Conformément aux articles 1231-6 et 1231-7 du code civil, les créances de nature salariale porteront intérêt à compter de la réception par l’employeur de la convocation devant le conseil de prud’hommes, pour les créances salariales échues à cette date et à compter de chaque échéance devenue exigible, s’agissant des échéances postérieures à cette date alors que les créances indemnitaires porteront intérêt au taux légal à compter de la décision qui les ordonne. La capitalisation des intérêts sera ordonnée en application de l’article 1343-2 du code civil.
Sur les demandes de titre des frais irrépétibles et des dépens.
La société Mercuria sera condamnée à payer à M. [G] la somme de 2000 euros en application des dispositions de l’article 700 du code de procédure civile en cause d’appel.
La société Mercuria supportera les entiers dépens qui ne comprendront pas les frais d’exécution forcée, qui ne constituent pas des dépens au sens de l’article 695 du code de procédure civile et sont recouvrés dans les conditions du code des procédures civiles d’exécution.
PAR CES MOTIFS
La COUR, statuant publiquement, par arrêt contradictoire,
Infirme le jugement du conseil de prud’hommes de Nanterre rendu le 7 janvier 2020 en toutes ses dispositions, sauf en ce qu’il a débouté M. [G] de sa demande de dommages et intérêts pour non- respect de la réglementation en matière de durée du travail et non- paiement des heures supplémentaires.
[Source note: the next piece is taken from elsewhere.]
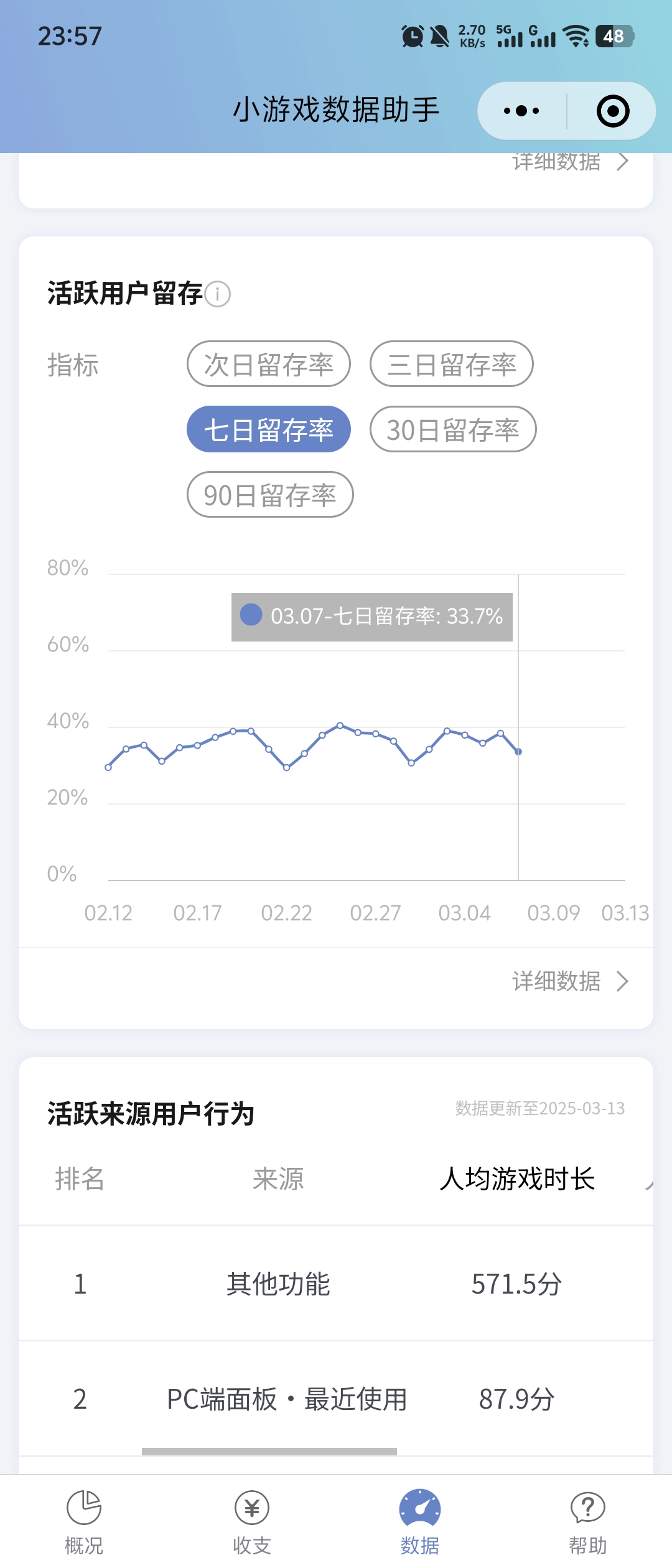Tap the alarm clock status icon

coord(412,36)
Statuant à nouveau des chefs du jugement infirmés et y ajoutant,
Dit que M. [G] a subi un harcèlement moral,
Dit que la prise d’acte de la rupture du contrat de travail produit les effets d’un licenciement nul au 19 juillet 2016,
Condamne la SAS Mercuria venant aux droits de la SARL Wasa Solutions à payer à M. [B] [G] les sommes suivantes :
3 000 euros nets à titre de dommages et intérêts en réparation du préjudice moral,
18 000 euros bruts au titre des heures supplémentaires pour les années 2012 , 2013 et 2014,
1 800 euros bruts au titre des congés payés afférents,
12 888,84 euros bruts à titre d’indemnité compensatrice de préavis,
1 288,88 euros bruts au titre de congés payés afférents,
9 040,10 euros à titre d’indemnité de licenciement,
30 000 euros bruts de dommages intérêts pour licenciement nul,
3 685 euros bruts au titre de la prime d’ objectif pour 2015 et 2016,
2 000 euros en application des dispositions de l’article 700 du code de procédure civile,
Rappelle que les créances de nature salariale porteront intérêt à compter de la réception par l’employeur de la convocation devant le conseil de prud’hommes, pour les créances salariales échues à cette date et à compter de chaque échéance devenue exigible, s’agissant des échéances postérieures à cette date, alors que les créances indemnitaires porteront intérêt au taux légal à compter de la décision qui les ordonne.
Ordonne la capitalisation des intérêts.
Condamne la société Mercuria aux entiers dépens qui ne comprendront pas les frais d’exécution forcée.
Rejette toute autre demande.
Prononcé publiquement par mise à disposition de l’arrêt au greffe de la cour, les parties en ayant été préalablement avisées dans les conditions prévues au deuxième alinéa de l’article 450 du code de procédure civile.
Signé par Monsieur Thomas LE MONNYER, Président, et par Monsieur TAMPREAU, Greffier, auquel la minute de la décision a été remise par le magistrat signataire.